11月13日、横浜市緑区新治市民の森〜横浜キノコの森

 今日はいくらか風邪が快方に向かっているような気配ので、なるべくアップダウンの無いフィールドへと言うことで、新治市民の森と横浜キノコの森へ出かけた。とは言っても、遅番でしかも早退という重役出勤並みである事には変わりない。いつもの所に車を停めると新治市民の森へいきなりは行かずに、三保町のツルウメモドキにつくキバラヘリカメムシはどうしただろうかと見に行った。ツルウメモドキはほとんど葉が落ちていて、実だけが晩秋の陽に眩しく輝いている。こんな状況ではキバラヘリカメムシはもういないかなと思ったのだが、まだ幼虫も含めて複数観察出来た。とは言っても例年の賑やかさに比べるとやはり少ないようである。前回(10月28日)はキバラヘリカメムシの幼虫を紹介したので、今日は成虫を撮影して紹介することとした。これでまずは少なくなった昆虫の写真を手に入れると、引き返して新治市民の森を目指した。途中、コシロノセンダングサが咲いている。コセンダングサの花に白い花弁がついているものをコシロノセンダングサと解釈していたのだが、見回すと同じ株でもこの白い花弁がついていないもの、すなわちコセンダングサと同じ花も混じっている。これはおかしいなと帰宅して図鑑を開いてみると、コシロノセンダングサはコセンダングサの変種であると解説されている。と言う事は同種内の変異と解釈出来る訳だから、なんとなく納得は行かないものの、同じ株に2種類の花型があっても良いのだろう。

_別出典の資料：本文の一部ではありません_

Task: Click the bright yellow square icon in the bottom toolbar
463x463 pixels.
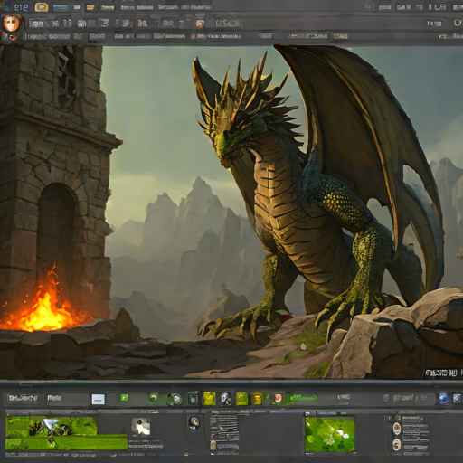Action: click(x=209, y=399)
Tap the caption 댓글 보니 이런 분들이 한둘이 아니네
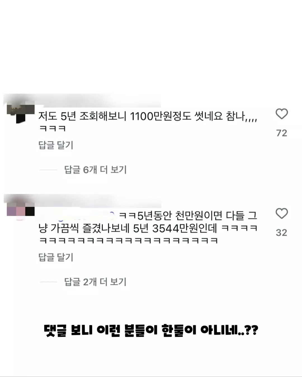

 新治市民の森は久しぶりである。しかし、時間もないし体調もすぐれないので丘を越えて一周する気は始めから無く、ハンノキ林の傍らにツチグリは生えていないか、エノキタケは生えていないかと見に行ったものの、まだ発生していない事が分かるとすぐに引き返した。私にとって新治市民の森で一番楽しい所は、鎌立谷戸入口左手の雑木林や栗林や丘の上の畑である。以前にも書いたと思うが、ここはメインの散策路から外れているので誰も来ないし、野の花や虫がたくさんいるのである。今日はまず路傍に刈り取られてたくさん積んであったウコンの葉上に注目した。そこには晩秋の陽がさんさんと降り注ぎ、そこだけがとっても暖かい憩いの場のようになっていたので、必ずなにかしらの昆虫がいるのではないかと目を光らせたと言う訳である。まず目に付いたのは褐色のコカマキリである。前足を一本だけウコンの葉にちょこんとつけいるので、片方の足はなくなっているのかなと思って調べてみたが、もう一本もちゃんとあるので安心した。この観察記には、ヘビ、ゴキブリ、ナメクジ、カマキリは登場させないと言う、心優しきご婦人に配慮をしているのだが、なんにも撮影できない時のために様々な角度から撮影した。もっとも同好のご婦人たちの中には類稀なる方々も増えているようだから、そんな配慮は必要ないのかもしれない。この他、ツヤマルシラホシカメムシやシロヘリクチブトカメムシ等も日向ぼっこをしていた。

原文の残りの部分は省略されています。